I’m a massive fan of the NCTC3000 project, a collaboration between the National Collection of Type Cultures and the Wellcome Trust, to PacBio sequence 3000 bacterial type strains from the NCTC collection.
One of the reasons I like the project is that it seems quite open. All the data is being made available on a rolling basis here, and there are links to batch download all the assemblies rather than just the raw data. Don’t get me wrong, having the raw data is great, but PacBio assembly is quite computationally intensive (for now), so having the assemblies is fantastic!
Anyway, I have wanted to get the MLST STs of the Salmonella genomes that NCTC3000 have sequenced for a while. When I heard about Torstens neat MLST package for getting the ST from an assembly in a single command, I thought it would be neat to get STs for ALL the thingz.

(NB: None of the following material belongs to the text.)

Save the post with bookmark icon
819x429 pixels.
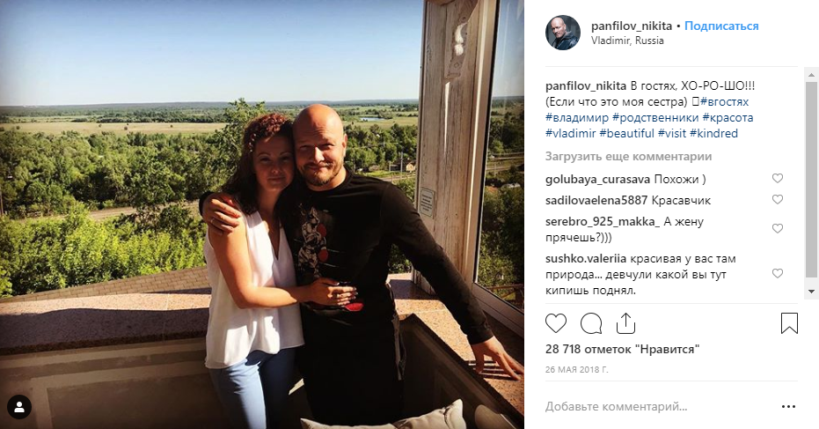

So, as an approximate protocol,
- I downloaded all the genomes from here
- Since there is a mix of gffs and EMBL files in there, I needed to install python GFF parsing from BCBio. I already had EMBL parsing from BioPython SeqIO
- I ran this script to pull out the contigs in the embl and gff files as fastas
- Finally, I ran Torsten’s MLST package on all the fasta files, without specifying a scheme. It tries to guess which scheme to use by blasting the genome against all the alleles and choosing the scheme with the most hits.
The results are quite interesting, available here for your viewing pleasure. A few caveats – there is currently no minimum threshold for the ‘guess the scheme’ algorithm. Therefore, there will be some spurious comparisons, e.g. something NCTC call Actinobacillus lignieresii was compared against the ecloacae MLST scheme. However, no ST was found, so no harm done. Secondly, these results have only been the most minimal of sanity checking. If you are interested in any of these genomes, download it yourself, convert to fasta and run the mlst.
Some cursory analysis – ecoli is by far the most sequenced genome. I’m looking forward to seeing what people find out about ecoli with 230 reference quality genomes! 60 of those genomes are ST10, which, from a quick google seems to include some E. coli O78:H10 enteroaggregative E coli, which are also associated with urinary tract infections.
Also, if we assume that STs returned as ‘-‘ are novel STs, then it is interesting that 80% of the Klebsiella oxytoca are novel STs, half of Enterobacter cloacae are also novel STs.